Nello specifico, le provvidenze dell'Unidav, frutto, perlopiù, delle rette pagate dagli studenti iscritti all'Ateneo telematico, venivano prelevate e, quindi, distratte a favore proprio o di terzi soggetti fisici e/o giuridici mediante l'utilizzo di fatture per operazioni inesistenti, in assenza di valide ragioni economiche e mediante la redazione di accordi, convenzioni e progetti del tutto fittizi e mai realizzati.

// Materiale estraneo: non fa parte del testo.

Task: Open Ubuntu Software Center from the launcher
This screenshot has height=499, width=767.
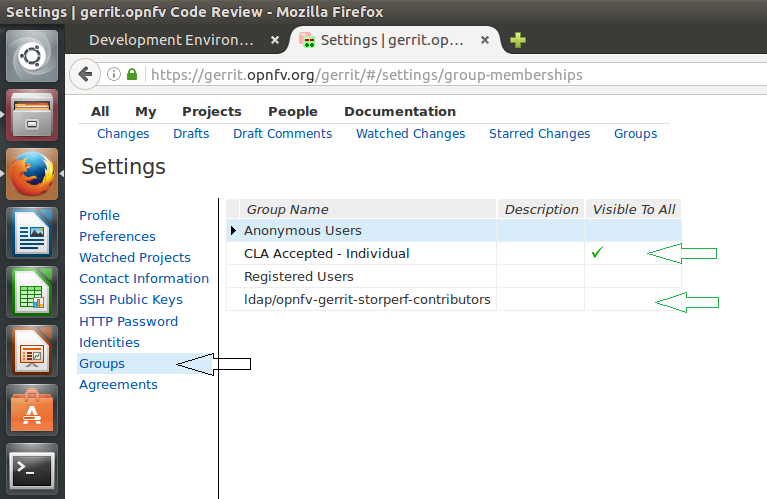Action: [x=32, y=410]
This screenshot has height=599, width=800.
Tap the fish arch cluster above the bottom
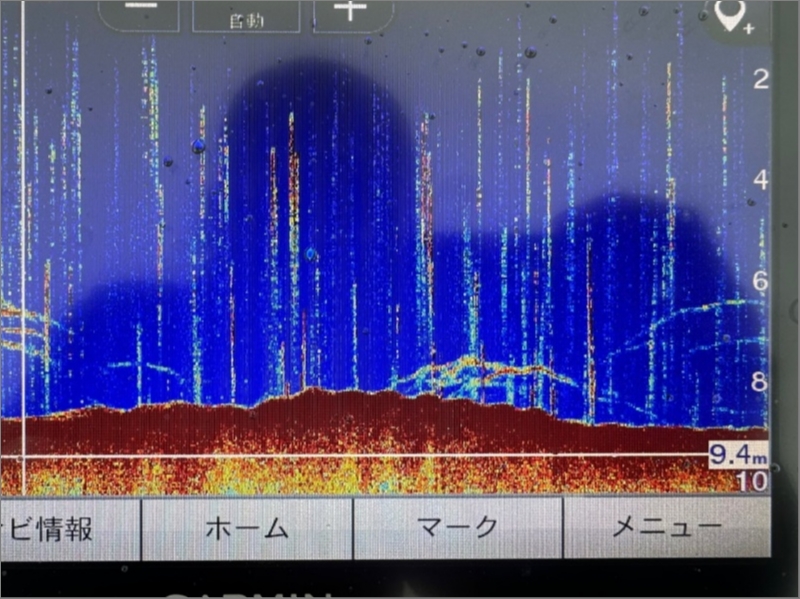point(470,372)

Sono stati accertati ripetuti casi di distrazione e di appropriazione di risorse dell'università telematica per le finalità più varie: i soggetti colpiti dalle misure cautelari utilizzavano la casse dell'università Leonado da Vinci come un vero e proprio bancomat, per creare nuove società  da immettere sul "mercato" della formazione scolastica o universitaria, oppure per soddisfare esigenze del tutto personali o legate alla propria famiglia, quale utilizzo in aste immobiliari, cure mediche di coniugi e pagamento degli stipendi di dipendenti di proprie società.

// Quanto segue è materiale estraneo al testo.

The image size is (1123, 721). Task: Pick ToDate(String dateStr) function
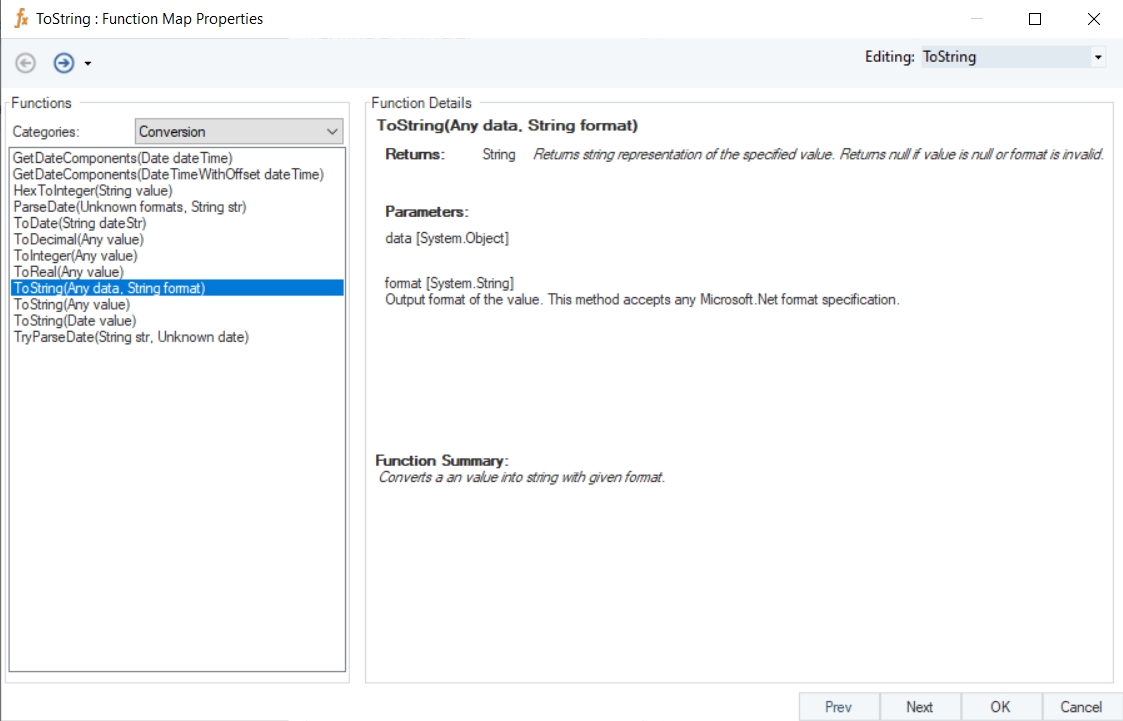(x=82, y=223)
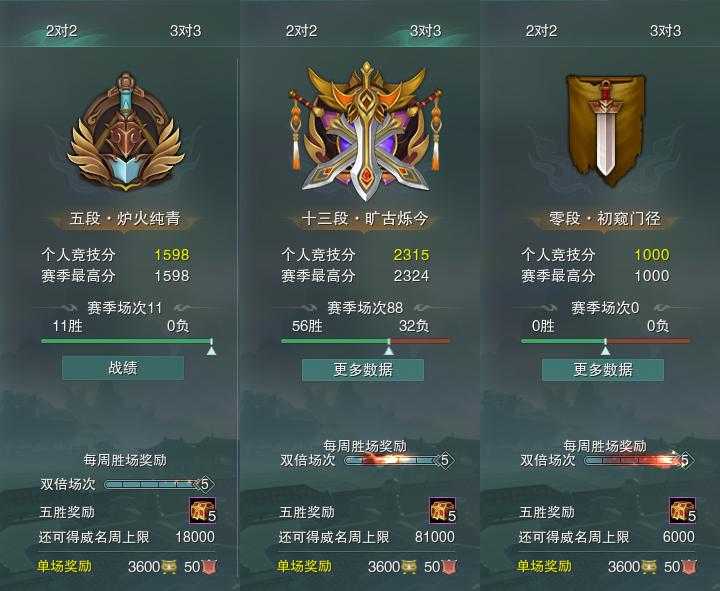Open the 战绩 record button
The width and height of the screenshot is (720, 591).
123,368
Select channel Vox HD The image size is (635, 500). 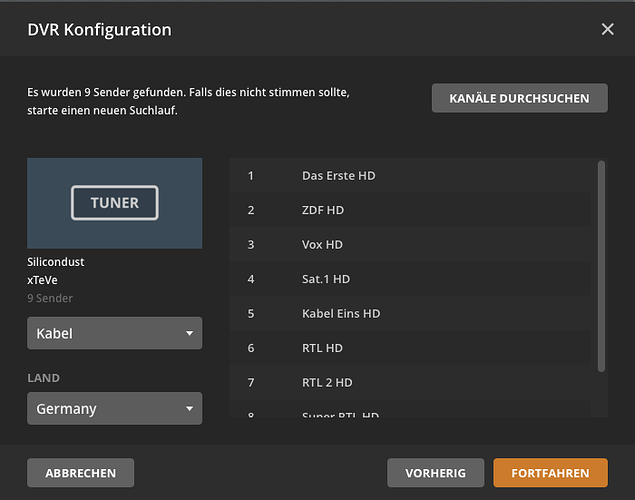[323, 245]
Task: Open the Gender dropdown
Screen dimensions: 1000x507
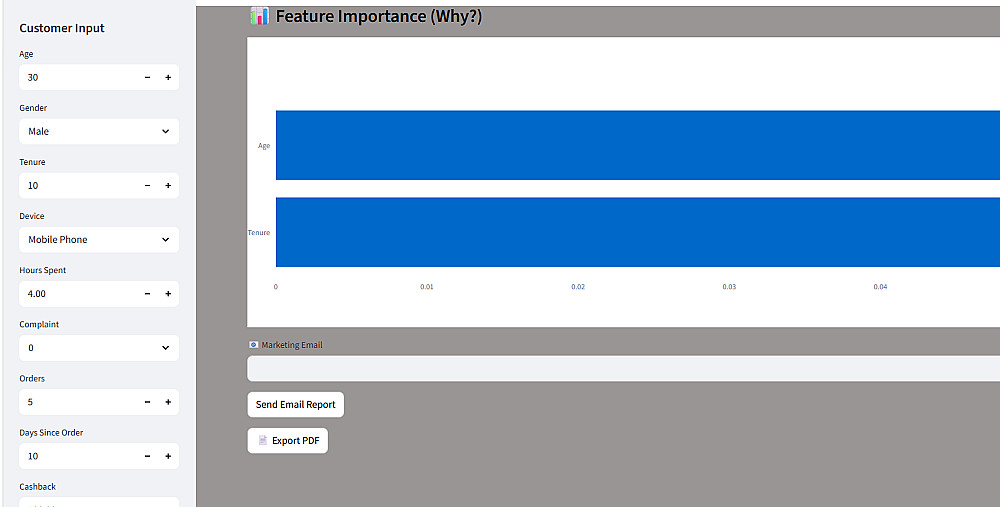Action: (x=98, y=131)
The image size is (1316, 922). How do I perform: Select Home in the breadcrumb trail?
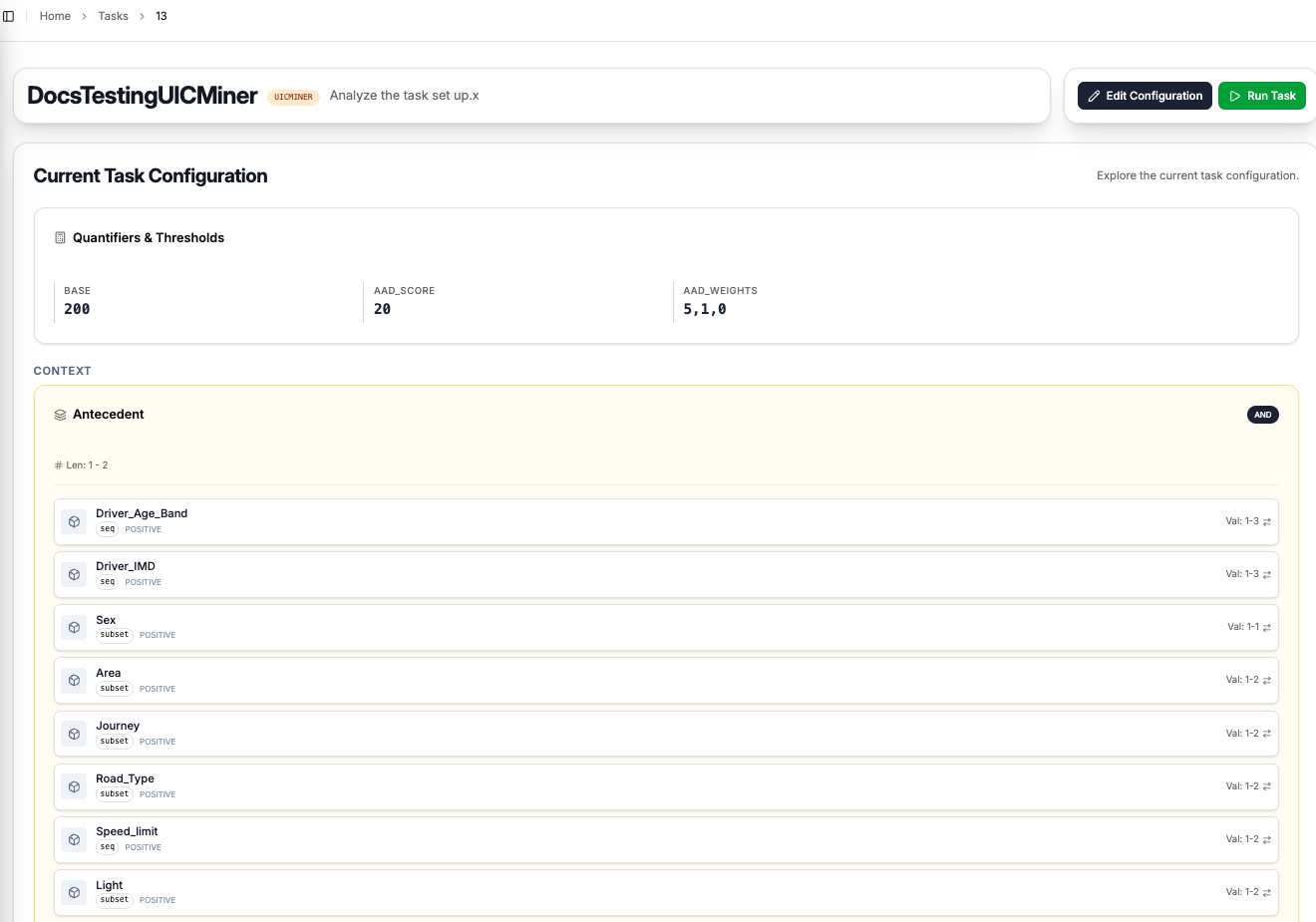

Quella odierna è un'operazione complessa che ha visto impegnati carabinieri e finanzieri fianco a fianco durante tutta l'attività investigativa sotto il coordinamento della Procura della Repubblica di Chieti.

"Dispiace - hanno commentato in conferenza stampa - dover rilevare che anche il settore pubblico della formazione accademica possa essere oggetto di comportamenti predatori con conseguenti danni che riverberano i loro effetti, negativi, purtroppo, sulla vera anima ditali istituzioni, rappresentata dagli studenti".

La posizione dell'università d'Annunzio

In relazione ai recenti sviluppi della vicenda Unidav, l’università degli Studi “Gabriele d’Annunzio” di Chieti e Pescara ha comunicato che la posizione ufficiale dell'Ateno verrà illustrata domani nel corso di una conferenza stampa dal rettore Sergio Caputi e dal presidente della “Fondazione Università Gabriele d’Annunzio”, professor Luigi Capasso.